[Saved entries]
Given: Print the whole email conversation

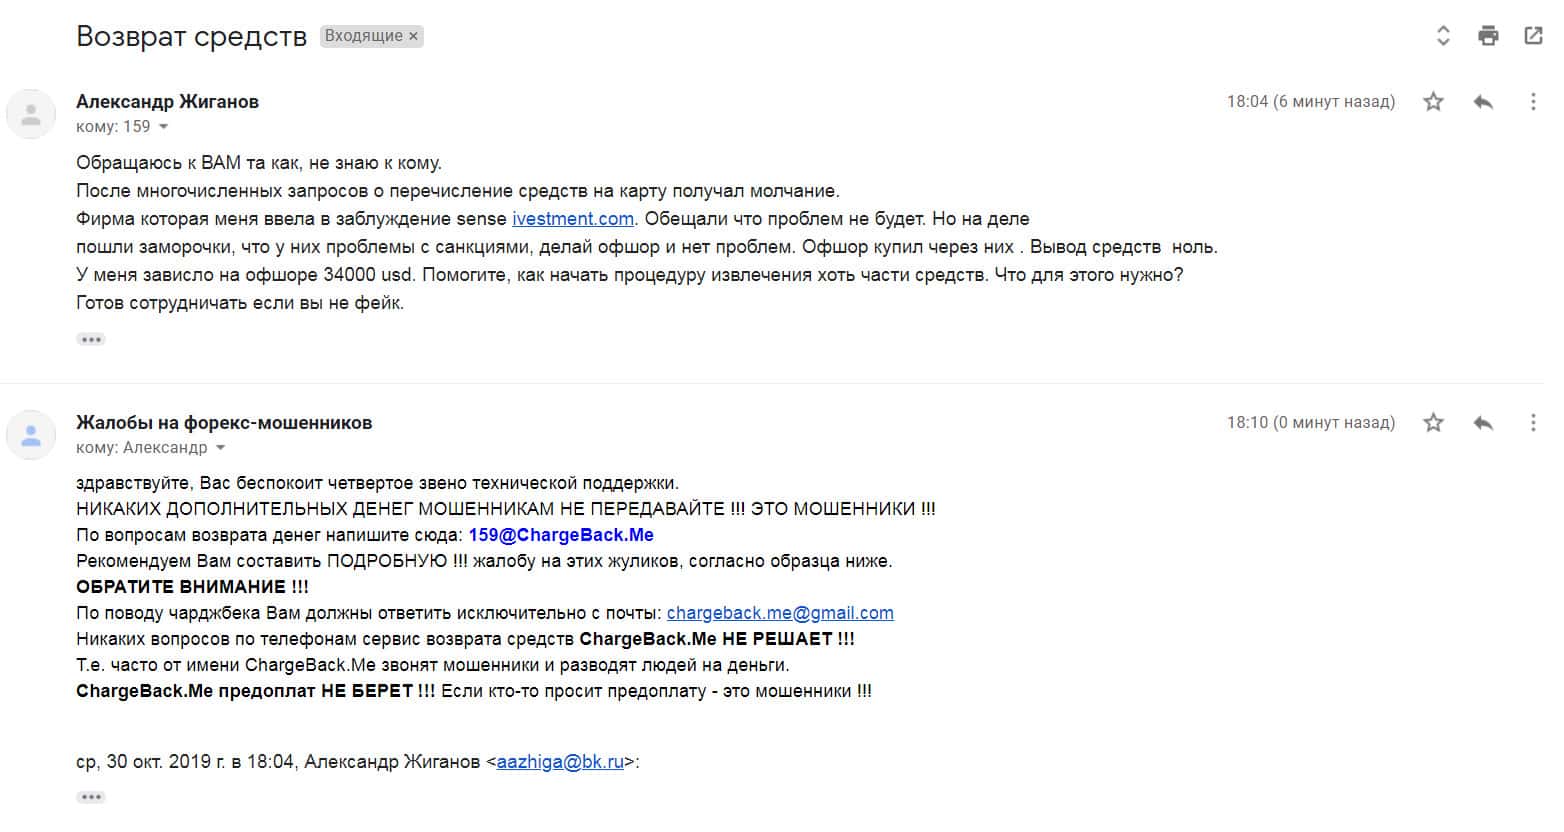Looking at the screenshot, I should [x=1488, y=36].
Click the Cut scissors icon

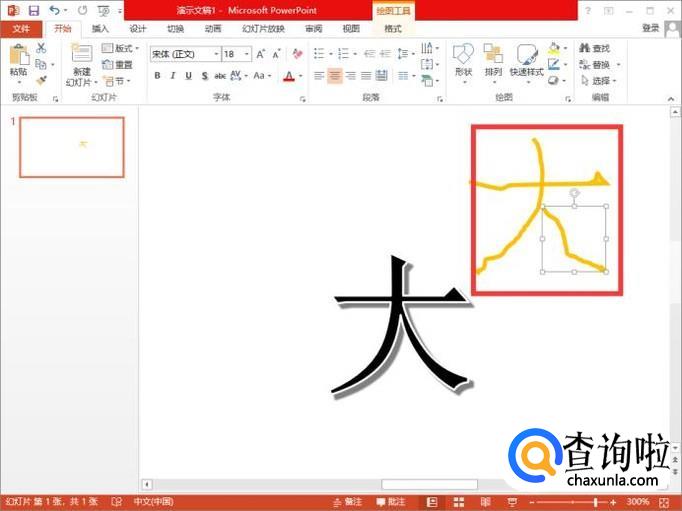coord(41,48)
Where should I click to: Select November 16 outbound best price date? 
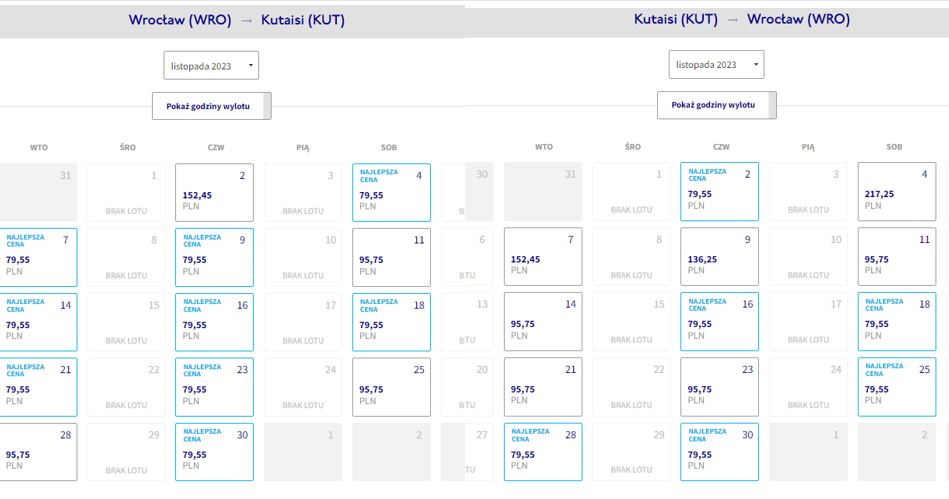click(214, 322)
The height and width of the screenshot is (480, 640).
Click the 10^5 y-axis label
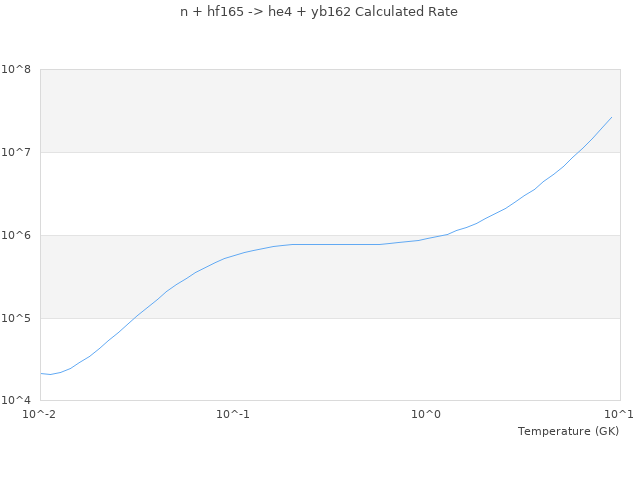[18, 319]
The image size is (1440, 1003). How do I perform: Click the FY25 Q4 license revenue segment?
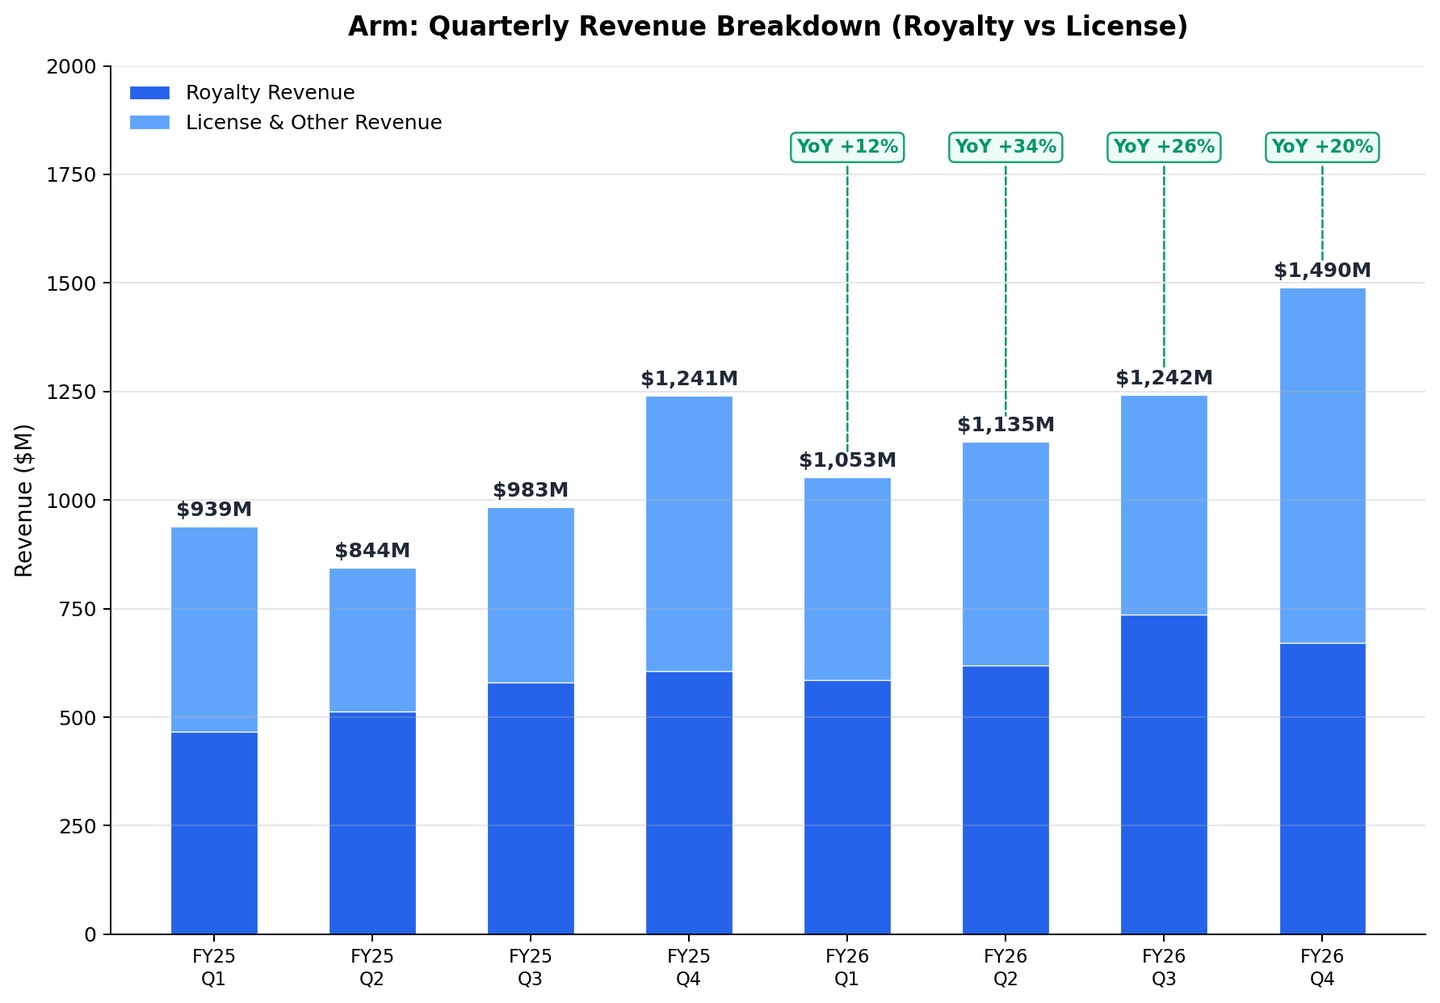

_WORK ITEM:_ Repeat every record above exactly, but leave out any pictures.

_EXERCISE RESPONSE:_
Given: Print the whole email conversation

Looking at the screenshot, I should [x=1488, y=36].
Click the Cut scissors icon

coord(41,48)
Where should I click to: Select November 16 outbound best price date? 
click(214, 322)
The height and width of the screenshot is (480, 640).
Click the 10^5 y-axis label
[18, 319]
The image size is (1440, 1003). How do I perform: Click the FY25 Q4 license revenue segment?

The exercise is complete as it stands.